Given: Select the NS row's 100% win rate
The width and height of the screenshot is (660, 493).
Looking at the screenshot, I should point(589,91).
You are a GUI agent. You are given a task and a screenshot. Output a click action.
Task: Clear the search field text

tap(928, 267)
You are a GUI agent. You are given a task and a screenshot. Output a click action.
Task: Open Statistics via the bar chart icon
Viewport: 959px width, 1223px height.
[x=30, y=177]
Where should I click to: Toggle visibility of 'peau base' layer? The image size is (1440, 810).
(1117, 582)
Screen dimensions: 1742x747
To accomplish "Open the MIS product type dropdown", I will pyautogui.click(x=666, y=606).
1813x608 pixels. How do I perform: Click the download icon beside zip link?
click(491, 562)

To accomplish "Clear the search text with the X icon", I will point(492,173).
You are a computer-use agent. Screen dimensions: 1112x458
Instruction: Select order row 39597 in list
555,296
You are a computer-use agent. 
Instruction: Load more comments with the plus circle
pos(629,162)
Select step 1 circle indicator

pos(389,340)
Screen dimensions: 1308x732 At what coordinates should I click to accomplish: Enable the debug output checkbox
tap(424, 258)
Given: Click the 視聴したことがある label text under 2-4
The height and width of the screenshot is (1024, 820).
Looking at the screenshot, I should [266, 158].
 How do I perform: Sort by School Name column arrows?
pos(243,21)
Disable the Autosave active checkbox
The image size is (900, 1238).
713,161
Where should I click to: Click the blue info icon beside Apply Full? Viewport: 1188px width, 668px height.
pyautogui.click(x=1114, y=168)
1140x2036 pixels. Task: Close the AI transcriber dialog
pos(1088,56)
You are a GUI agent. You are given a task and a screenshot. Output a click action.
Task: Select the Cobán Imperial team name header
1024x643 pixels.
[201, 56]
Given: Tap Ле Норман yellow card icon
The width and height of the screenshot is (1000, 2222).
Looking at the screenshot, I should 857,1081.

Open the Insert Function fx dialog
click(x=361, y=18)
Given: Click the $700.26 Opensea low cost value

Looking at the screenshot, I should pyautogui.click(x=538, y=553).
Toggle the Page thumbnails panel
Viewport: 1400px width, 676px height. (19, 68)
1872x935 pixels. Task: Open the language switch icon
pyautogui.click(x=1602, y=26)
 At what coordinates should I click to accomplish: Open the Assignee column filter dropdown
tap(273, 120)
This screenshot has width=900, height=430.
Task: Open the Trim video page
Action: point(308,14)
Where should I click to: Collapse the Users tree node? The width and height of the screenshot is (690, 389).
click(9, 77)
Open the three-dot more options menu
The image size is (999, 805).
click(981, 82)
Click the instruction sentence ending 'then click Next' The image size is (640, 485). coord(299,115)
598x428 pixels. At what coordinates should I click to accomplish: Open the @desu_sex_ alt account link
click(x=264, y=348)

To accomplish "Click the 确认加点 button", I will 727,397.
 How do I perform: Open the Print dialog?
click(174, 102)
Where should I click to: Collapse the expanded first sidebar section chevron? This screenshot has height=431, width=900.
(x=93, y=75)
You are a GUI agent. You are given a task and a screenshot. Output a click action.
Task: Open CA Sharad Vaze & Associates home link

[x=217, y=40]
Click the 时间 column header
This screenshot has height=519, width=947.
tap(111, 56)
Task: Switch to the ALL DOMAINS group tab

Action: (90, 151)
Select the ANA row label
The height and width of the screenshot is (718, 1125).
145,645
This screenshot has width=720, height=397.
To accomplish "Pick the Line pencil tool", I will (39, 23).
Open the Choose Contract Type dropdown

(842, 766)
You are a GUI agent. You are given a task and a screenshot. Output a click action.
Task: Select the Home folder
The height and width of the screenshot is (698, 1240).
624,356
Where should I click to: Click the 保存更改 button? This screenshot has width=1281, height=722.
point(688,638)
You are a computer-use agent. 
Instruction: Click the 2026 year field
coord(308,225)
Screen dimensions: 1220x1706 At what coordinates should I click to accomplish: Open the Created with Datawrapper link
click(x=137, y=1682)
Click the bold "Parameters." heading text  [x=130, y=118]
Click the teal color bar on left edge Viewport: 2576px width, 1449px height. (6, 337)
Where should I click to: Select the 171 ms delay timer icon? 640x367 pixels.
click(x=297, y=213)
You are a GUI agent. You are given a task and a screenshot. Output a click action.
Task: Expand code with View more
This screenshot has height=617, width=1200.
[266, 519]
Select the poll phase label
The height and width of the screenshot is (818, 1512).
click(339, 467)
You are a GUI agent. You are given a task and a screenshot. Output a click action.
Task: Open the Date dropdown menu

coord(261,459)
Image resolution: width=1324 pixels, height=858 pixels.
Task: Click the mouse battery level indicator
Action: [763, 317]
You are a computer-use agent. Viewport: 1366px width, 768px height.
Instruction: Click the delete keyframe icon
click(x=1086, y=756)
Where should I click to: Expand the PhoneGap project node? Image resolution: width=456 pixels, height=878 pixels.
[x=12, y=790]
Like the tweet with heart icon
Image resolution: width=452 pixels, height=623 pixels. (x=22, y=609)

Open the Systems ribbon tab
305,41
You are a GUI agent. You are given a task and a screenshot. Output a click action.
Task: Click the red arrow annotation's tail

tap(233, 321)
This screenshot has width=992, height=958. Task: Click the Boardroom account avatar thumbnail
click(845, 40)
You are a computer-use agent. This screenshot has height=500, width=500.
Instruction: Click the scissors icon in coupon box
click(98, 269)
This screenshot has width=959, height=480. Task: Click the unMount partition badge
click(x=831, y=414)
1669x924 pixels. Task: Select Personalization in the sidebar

-- Work to complete --
For each line of the entries that holds the word "header", pull that line out.

-- Task output --
Task: Select the Cobán Imperial team name header
Click the 时间 column header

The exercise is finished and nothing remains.